(Record excerpts Opens)

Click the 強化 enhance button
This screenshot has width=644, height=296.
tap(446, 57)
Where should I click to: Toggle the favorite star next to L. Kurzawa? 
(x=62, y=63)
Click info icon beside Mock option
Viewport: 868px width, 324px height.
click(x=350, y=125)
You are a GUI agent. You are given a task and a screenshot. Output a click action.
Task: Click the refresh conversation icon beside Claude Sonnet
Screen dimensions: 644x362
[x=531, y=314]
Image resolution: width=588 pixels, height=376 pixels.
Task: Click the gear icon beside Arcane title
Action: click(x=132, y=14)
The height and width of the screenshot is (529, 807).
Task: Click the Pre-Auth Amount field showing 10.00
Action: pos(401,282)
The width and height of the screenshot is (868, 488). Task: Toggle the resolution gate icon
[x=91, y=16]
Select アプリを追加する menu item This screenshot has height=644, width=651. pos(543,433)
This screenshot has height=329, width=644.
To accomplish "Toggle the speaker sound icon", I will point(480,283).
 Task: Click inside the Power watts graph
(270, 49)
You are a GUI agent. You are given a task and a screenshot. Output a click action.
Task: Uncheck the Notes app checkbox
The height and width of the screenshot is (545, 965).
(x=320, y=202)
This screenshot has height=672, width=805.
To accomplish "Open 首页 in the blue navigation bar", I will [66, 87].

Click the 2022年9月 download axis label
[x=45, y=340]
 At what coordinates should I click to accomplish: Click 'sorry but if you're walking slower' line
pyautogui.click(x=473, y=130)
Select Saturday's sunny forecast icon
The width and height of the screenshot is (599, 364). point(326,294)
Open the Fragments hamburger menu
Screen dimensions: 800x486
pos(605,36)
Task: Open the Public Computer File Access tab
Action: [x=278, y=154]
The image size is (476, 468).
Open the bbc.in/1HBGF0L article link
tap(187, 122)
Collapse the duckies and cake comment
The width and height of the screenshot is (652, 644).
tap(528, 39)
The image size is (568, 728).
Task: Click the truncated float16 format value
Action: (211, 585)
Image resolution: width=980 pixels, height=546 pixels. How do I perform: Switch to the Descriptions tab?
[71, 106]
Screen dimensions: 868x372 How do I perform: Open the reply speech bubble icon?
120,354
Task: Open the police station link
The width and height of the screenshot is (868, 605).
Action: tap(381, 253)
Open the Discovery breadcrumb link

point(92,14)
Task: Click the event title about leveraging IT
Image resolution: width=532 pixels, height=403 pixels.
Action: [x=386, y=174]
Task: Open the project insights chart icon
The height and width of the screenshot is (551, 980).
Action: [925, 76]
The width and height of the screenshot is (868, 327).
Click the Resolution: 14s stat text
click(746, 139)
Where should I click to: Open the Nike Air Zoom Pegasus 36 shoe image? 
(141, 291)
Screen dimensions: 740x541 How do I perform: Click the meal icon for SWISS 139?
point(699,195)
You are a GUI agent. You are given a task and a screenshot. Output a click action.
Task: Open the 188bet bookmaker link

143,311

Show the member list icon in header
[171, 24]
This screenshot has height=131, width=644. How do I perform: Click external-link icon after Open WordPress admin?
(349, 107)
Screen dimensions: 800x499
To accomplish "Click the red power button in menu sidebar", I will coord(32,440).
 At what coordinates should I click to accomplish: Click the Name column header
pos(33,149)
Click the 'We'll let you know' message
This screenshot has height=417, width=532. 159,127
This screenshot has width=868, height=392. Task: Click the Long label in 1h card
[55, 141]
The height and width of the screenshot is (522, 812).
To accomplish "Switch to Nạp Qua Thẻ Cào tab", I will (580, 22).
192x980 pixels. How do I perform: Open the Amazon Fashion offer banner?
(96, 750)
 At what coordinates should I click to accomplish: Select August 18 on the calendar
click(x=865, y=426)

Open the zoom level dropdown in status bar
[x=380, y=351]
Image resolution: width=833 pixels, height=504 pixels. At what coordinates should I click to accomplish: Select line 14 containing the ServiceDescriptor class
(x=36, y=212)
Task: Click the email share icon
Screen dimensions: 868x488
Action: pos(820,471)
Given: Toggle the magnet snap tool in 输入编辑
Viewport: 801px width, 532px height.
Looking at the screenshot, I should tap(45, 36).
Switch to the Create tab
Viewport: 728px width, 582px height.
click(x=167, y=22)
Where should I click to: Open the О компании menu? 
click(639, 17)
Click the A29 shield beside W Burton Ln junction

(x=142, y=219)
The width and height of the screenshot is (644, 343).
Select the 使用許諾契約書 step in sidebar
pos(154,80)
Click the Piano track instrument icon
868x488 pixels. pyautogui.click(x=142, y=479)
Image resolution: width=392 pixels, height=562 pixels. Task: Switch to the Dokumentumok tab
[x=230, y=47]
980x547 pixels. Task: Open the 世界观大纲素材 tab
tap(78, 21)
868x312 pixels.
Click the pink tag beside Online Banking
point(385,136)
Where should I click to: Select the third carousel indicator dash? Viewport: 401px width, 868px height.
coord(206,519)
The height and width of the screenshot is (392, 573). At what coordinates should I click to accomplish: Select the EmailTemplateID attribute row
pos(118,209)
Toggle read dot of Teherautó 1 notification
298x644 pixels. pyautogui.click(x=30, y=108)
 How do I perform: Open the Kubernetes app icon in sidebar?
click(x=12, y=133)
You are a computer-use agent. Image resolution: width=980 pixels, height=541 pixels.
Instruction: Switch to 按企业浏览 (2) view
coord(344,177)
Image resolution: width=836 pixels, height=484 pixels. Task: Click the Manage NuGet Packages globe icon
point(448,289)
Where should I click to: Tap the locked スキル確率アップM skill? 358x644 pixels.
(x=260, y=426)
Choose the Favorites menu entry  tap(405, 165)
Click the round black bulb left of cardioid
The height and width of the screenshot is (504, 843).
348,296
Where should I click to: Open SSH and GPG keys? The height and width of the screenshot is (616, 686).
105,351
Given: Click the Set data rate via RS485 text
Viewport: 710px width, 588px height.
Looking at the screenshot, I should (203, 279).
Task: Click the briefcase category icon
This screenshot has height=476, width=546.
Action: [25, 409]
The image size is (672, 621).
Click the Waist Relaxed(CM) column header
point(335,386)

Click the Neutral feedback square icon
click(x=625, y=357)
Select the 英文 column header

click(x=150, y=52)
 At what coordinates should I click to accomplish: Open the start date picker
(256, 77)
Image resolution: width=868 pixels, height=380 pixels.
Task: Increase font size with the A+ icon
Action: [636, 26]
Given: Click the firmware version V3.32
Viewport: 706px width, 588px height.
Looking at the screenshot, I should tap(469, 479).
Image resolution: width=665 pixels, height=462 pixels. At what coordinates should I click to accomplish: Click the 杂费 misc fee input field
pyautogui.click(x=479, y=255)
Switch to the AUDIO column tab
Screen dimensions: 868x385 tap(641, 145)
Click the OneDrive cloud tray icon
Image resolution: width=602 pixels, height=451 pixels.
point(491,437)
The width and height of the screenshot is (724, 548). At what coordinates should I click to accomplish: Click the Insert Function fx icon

(Record excerpts Closes)

**What to do**: Your task is to give the records above again, exactly.

**Solved problem**:
Click the 強化 enhance button
This screenshot has width=644, height=296.
tap(446, 57)
Where should I click to: Toggle the favorite star next to L. Kurzawa? 
(x=62, y=63)
Click info icon beside Mock option
Viewport: 868px width, 324px height.
click(x=350, y=125)
You are a GUI agent. You are given a task and a screenshot. Output a click action.
Task: Click the refresh conversation icon beside Claude Sonnet
Screen dimensions: 644x362
[x=531, y=314]
Image resolution: width=588 pixels, height=376 pixels.
Task: Click the gear icon beside Arcane title
Action: click(x=132, y=14)
The height and width of the screenshot is (529, 807).
Task: Click the Pre-Auth Amount field showing 10.00
Action: pos(401,282)
The width and height of the screenshot is (868, 488). Task: Toggle the resolution gate icon
[x=91, y=16]
Select アプリを追加する menu item This screenshot has height=644, width=651. pos(543,433)
This screenshot has height=329, width=644.
To accomplish "Toggle the speaker sound icon", I will point(480,283).
 Task: Click inside the Power watts graph
(270, 49)
You are a GUI agent. You are given a task and a screenshot. Output a click action.
Task: Uncheck the Notes app checkbox
The height and width of the screenshot is (545, 965).
(x=320, y=202)
This screenshot has height=672, width=805.
To accomplish "Open 首页 in the blue navigation bar", I will [66, 87].

Click the 2022年9月 download axis label
[x=45, y=340]
 At what coordinates should I click to accomplish: Click 'sorry but if you're walking slower' line
pyautogui.click(x=473, y=130)
Select Saturday's sunny forecast icon
The width and height of the screenshot is (599, 364). point(326,294)
Open the Fragments hamburger menu
Screen dimensions: 800x486
pos(605,36)
Task: Open the Public Computer File Access tab
Action: [x=278, y=154]
The image size is (476, 468).
Open the bbc.in/1HBGF0L article link
tap(187, 122)
Collapse the duckies and cake comment
The width and height of the screenshot is (652, 644).
tap(528, 39)
The image size is (568, 728).
Task: Click the truncated float16 format value
Action: (211, 585)
Image resolution: width=980 pixels, height=546 pixels. How do I perform: Switch to the Descriptions tab?
[71, 106]
Screen dimensions: 868x372 How do I perform: Open the reply speech bubble icon?
120,354
Task: Open the police station link
The width and height of the screenshot is (868, 605).
Action: tap(381, 253)
Open the Discovery breadcrumb link

point(92,14)
Task: Click the event title about leveraging IT
Image resolution: width=532 pixels, height=403 pixels.
Action: [x=386, y=174]
Task: Open the project insights chart icon
The height and width of the screenshot is (551, 980).
Action: [925, 76]
The width and height of the screenshot is (868, 327).
Click the Resolution: 14s stat text
click(746, 139)
Where should I click to: Open the Nike Air Zoom Pegasus 36 shoe image? 
(141, 291)
Screen dimensions: 740x541 How do I perform: Click the meal icon for SWISS 139?
point(699,195)
You are a GUI agent. You are given a task and a screenshot. Output a click action.
Task: Open the 188bet bookmaker link

143,311

Show the member list icon in header
[171, 24]
This screenshot has height=131, width=644. How do I perform: Click external-link icon after Open WordPress admin?
(349, 107)
Screen dimensions: 800x499
To accomplish "Click the red power button in menu sidebar", I will coord(32,440).
 At what coordinates should I click to accomplish: Click the Name column header
pos(33,149)
Click the 'We'll let you know' message
This screenshot has height=417, width=532. 159,127
This screenshot has width=868, height=392. Task: Click the Long label in 1h card
[55, 141]
The height and width of the screenshot is (522, 812).
To accomplish "Switch to Nạp Qua Thẻ Cào tab", I will (580, 22).
192x980 pixels. How do I perform: Open the Amazon Fashion offer banner?
(96, 750)
 At what coordinates should I click to accomplish: Select August 18 on the calendar
click(x=865, y=426)

Open the zoom level dropdown in status bar
[x=380, y=351]
Image resolution: width=833 pixels, height=504 pixels. At what coordinates should I click to accomplish: Select line 14 containing the ServiceDescriptor class
(x=36, y=212)
Task: Click the email share icon
Screen dimensions: 868x488
Action: pos(820,471)
Given: Toggle the magnet snap tool in 输入编辑
Viewport: 801px width, 532px height.
Looking at the screenshot, I should tap(45, 36).
Switch to the Create tab
Viewport: 728px width, 582px height.
click(x=167, y=22)
Where should I click to: Open the О компании menu? 
click(639, 17)
Click the A29 shield beside W Burton Ln junction

(x=142, y=219)
The width and height of the screenshot is (644, 343).
Select the 使用許諾契約書 step in sidebar
pos(154,80)
Click the Piano track instrument icon
868x488 pixels. pyautogui.click(x=142, y=479)
Image resolution: width=392 pixels, height=562 pixels. Task: Switch to the Dokumentumok tab
[x=230, y=47]
980x547 pixels. Task: Open the 世界观大纲素材 tab
tap(78, 21)
868x312 pixels.
Click the pink tag beside Online Banking
point(385,136)
Where should I click to: Select the third carousel indicator dash? Viewport: 401px width, 868px height.
coord(206,519)
The height and width of the screenshot is (392, 573). At what coordinates should I click to accomplish: Select the EmailTemplateID attribute row
pos(118,209)
Toggle read dot of Teherautó 1 notification
298x644 pixels. pyautogui.click(x=30, y=108)
 How do I perform: Open the Kubernetes app icon in sidebar?
click(x=12, y=133)
You are a computer-use agent. Image resolution: width=980 pixels, height=541 pixels.
Instruction: Switch to 按企业浏览 (2) view
coord(344,177)
Image resolution: width=836 pixels, height=484 pixels. Task: Click the Manage NuGet Packages globe icon
point(448,289)
Where should I click to: Tap the locked スキル確率アップM skill? 358x644 pixels.
(x=260, y=426)
Choose the Favorites menu entry  tap(405, 165)
Click the round black bulb left of cardioid
The height and width of the screenshot is (504, 843).
348,296
Where should I click to: Open SSH and GPG keys? The height and width of the screenshot is (616, 686).
105,351
Given: Click the Set data rate via RS485 text
Viewport: 710px width, 588px height.
Looking at the screenshot, I should (203, 279).
Task: Click the briefcase category icon
This screenshot has height=476, width=546.
Action: [25, 409]
The image size is (672, 621).
Click the Waist Relaxed(CM) column header
point(335,386)

Click the Neutral feedback square icon
click(x=625, y=357)
Select the 英文 column header

click(x=150, y=52)
 At what coordinates should I click to accomplish: Open the start date picker
(256, 77)
Image resolution: width=868 pixels, height=380 pixels.
Task: Increase font size with the A+ icon
Action: [636, 26]
Given: Click the firmware version V3.32
Viewport: 706px width, 588px height.
Looking at the screenshot, I should tap(469, 479).
Image resolution: width=665 pixels, height=462 pixels. At what coordinates should I click to accomplish: Click the 杂费 misc fee input field
pyautogui.click(x=479, y=255)
Switch to the AUDIO column tab
Screen dimensions: 868x385 tap(641, 145)
Click the OneDrive cloud tray icon
Image resolution: width=602 pixels, height=451 pixels.
point(491,437)
The width and height of the screenshot is (724, 548). At what coordinates should I click to accomplish: Click the Insert Function fx icon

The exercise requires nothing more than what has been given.